Patricia Ireland, President of NOW (National Organization for Women) 1991–2001, author of What Women Want
It is a scandal that the infertility industry has gone so many years without collecting adequate safety data on the risks of multiple egg extraction. This makes informed consent impossible for the thousands of young women now undergoing so-called ‘egg donation’ procedures. Every young woman considering ‘egg donation’ as a way to generate income for school tuition or other critical expenditures should see this film first. And policy makers need to insist that we finally conduct the research that should have been done years ago.
Judy Norsigian, Executive Director, Our Bodies Ourselves
I’ve been a women’s rights advocate since 1963, but this film was an eye-opener for me because I knew nothing about the multi- billion dollar egg donation industry, the physical risks to young women that accompany egg donation, and the need for research in this area.
I hope this film gets the wide distribution it deserves because the information in it is vital for young women in the US and abroad, their significant others, their families, and their societies.
Sonia Pressman Fuentes, Lawyer, Author, Public Speaker, Feminist Activist;
Cofounder of NOW (National Organization for Women); First Woman Attorney,
Office of the General Counsel, EEOC (Equal Employment Opportunity Commission)

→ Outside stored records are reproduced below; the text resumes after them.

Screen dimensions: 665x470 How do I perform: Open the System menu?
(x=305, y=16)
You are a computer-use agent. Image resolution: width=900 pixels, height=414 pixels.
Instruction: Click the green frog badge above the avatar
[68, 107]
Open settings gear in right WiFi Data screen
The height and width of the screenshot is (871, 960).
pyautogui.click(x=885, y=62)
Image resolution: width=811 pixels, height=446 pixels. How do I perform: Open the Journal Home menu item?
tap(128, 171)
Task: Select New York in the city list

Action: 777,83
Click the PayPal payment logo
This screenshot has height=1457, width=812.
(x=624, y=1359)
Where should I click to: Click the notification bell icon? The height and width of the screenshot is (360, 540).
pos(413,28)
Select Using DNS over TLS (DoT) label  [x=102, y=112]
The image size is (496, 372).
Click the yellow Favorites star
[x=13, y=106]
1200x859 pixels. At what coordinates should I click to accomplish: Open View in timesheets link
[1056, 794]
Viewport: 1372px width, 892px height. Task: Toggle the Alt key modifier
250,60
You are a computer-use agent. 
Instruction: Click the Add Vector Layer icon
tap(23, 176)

This powerful, important and informative documentary gives viewers true insight into the egg donation industry and helps us to better understand the desperate need for regulation and oversight. All prospective egg donors (and recipients) as well as all practitioners and agency employees in the egg donation industry should be required to watch this film!
Wendy Kramer, Director and Co-Founder, Donor Sibling Registry
Eggsploitation is a powerful and compelling film on the extreme risks and disregard shown to women … a must see for all egg donors and fertility patients. The infertility industry’s practice of reproductive endocriminology is a “dirty little secret” and should be secret no more.
Lynne Millican, Founder, LupronVictimsHub.com
What fertility clinics and egg donation agencies may not tell you. This film should be seen by any woman considering becoming—or using—an egg donor so that she can better understand the medical risks involved.
Diane Allen, Infertility Network, Canada
Eggsploitation is a compelling and revealing documentary that gives the viewer an up-close look at the flipside of the infertility industry. You will meet women whose lives were changed forever after undergoing the procedure for egg donation. Their disturbing and heart wrenching stories tell a cautionary tale to all women who are considering egg donation for the purpose of in-vitro fertilization or embryonic stem cell research. A must see film for researchers, physicians, professors, college students and feminists.